Wheat: The wheat market closed lower, save for the extremely thin and about to expire front end Jul 14 Minneapolis future. Essentially the USDA said that the short-comings in winter wheat production in the US this year would be more than made up for by a bigger spring wheat crop. "Projected US wheat supplies for 2014/15 are raised this month with a sharp increase in forecast Hard Red Spring (HRS) wheat more than offsetting a decrease for Hard Red Winter (HRW). The HRW crop was damaged by drought and April freezes in the Southern and Central plains; however, the HRS crop in the Northern Plains has benefitted from abundant soil moisture and cooler than normal early summer temperatures. Yields for Durum and other spring wheat are forecast to be above average," they said. The average trade guess for US all wheat production was 1.964 billion bushels, with ending stocks seen around the 590 million level. The actual numbers given were 1.992 billion and 660 million, both therefore well above trade expectations. The USDA painted a picture of lower domestic wheat usage, reduced exports and therefore higher ending stocks. "Feed and residual use for all wheat in 2014/15 is lowered 15 million bushels to 145 million as tight supplies of HRW wheat and relatively more attractive prices for feed grains reduce expected feed and residual use. All wheat exports for 2014/15 are lowered 25 million bushels reflecting expectations of large world supplies and strong competition in export markets.
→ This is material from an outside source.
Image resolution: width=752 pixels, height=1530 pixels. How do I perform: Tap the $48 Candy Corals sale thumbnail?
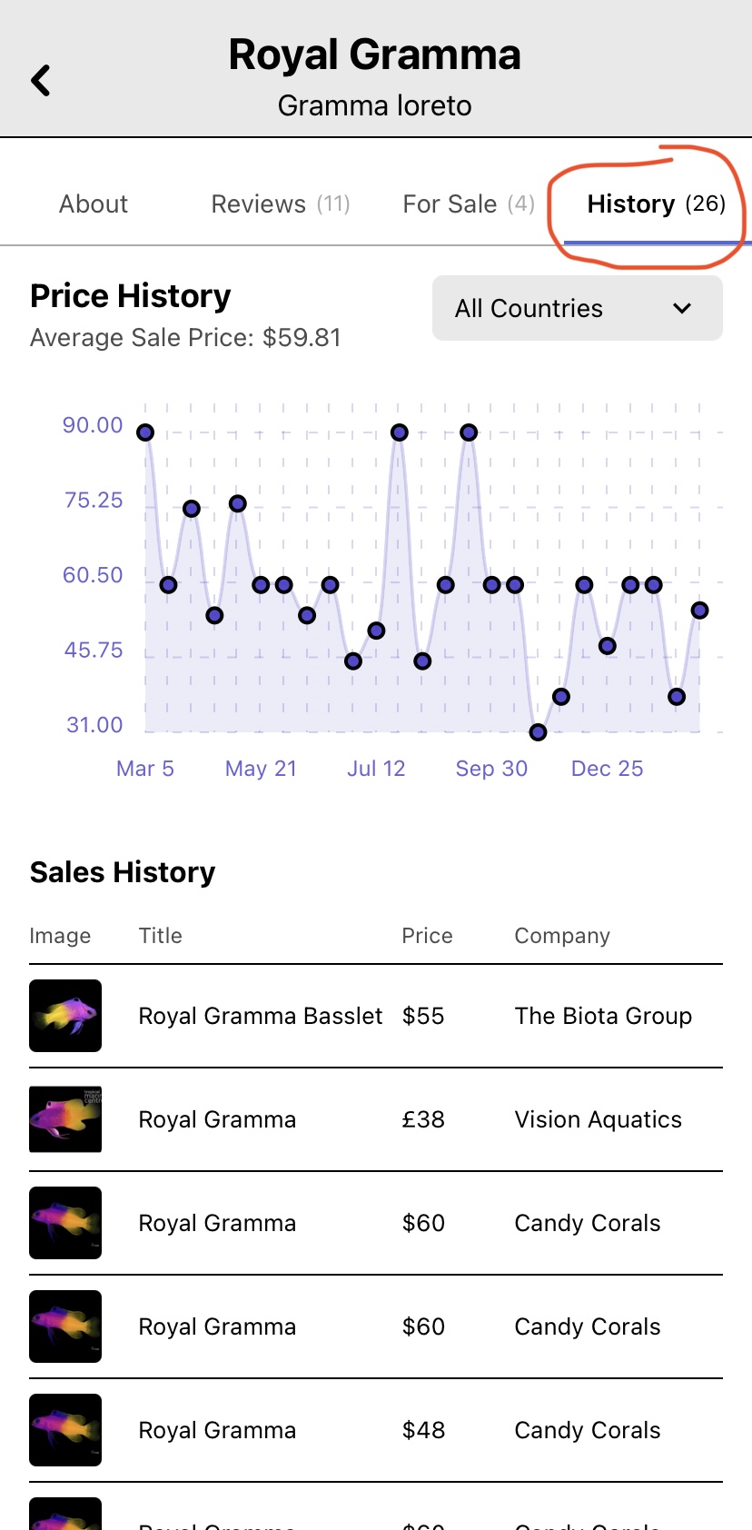65,1430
Ending stocks are projected 86 million bushels higher," they said. World wheat production was raised 3.6 MMT from last month to 705.2 MMT. The Australian wheat crop was raised 0.5 MMT to 26 MMT, although Canada's was lowered a similar amount to 28 MMT. Ukraine's crop was increased 1 MMT from last month to 21 MMT, although again this was matched by a 1 MMT reduction for Kazakhstan to 13.5 MMT. Europe's crop was increased from 146.3 MMT to 147.9 MMT, with a rise of 1 MMT in EU feed usage to 54.5 MMT. The projected season-average farm price range was lowered 40 cents at the midpoint to $6.00 to $7.20 per bushel. Jul 14 CBOT Wheat closed at $5.14 3/4, down 22 cents; Jul 14 KCBT Wheat closed at $6.34 1/4, down 21 1/4 cents; Sep 14 MGEX Wheat closed at $6.28 3/4, down 13 cents. For the week Jul 14 Chicago wheat was down 53 1/4 cents, with Kansas falling 62 3/4 cents.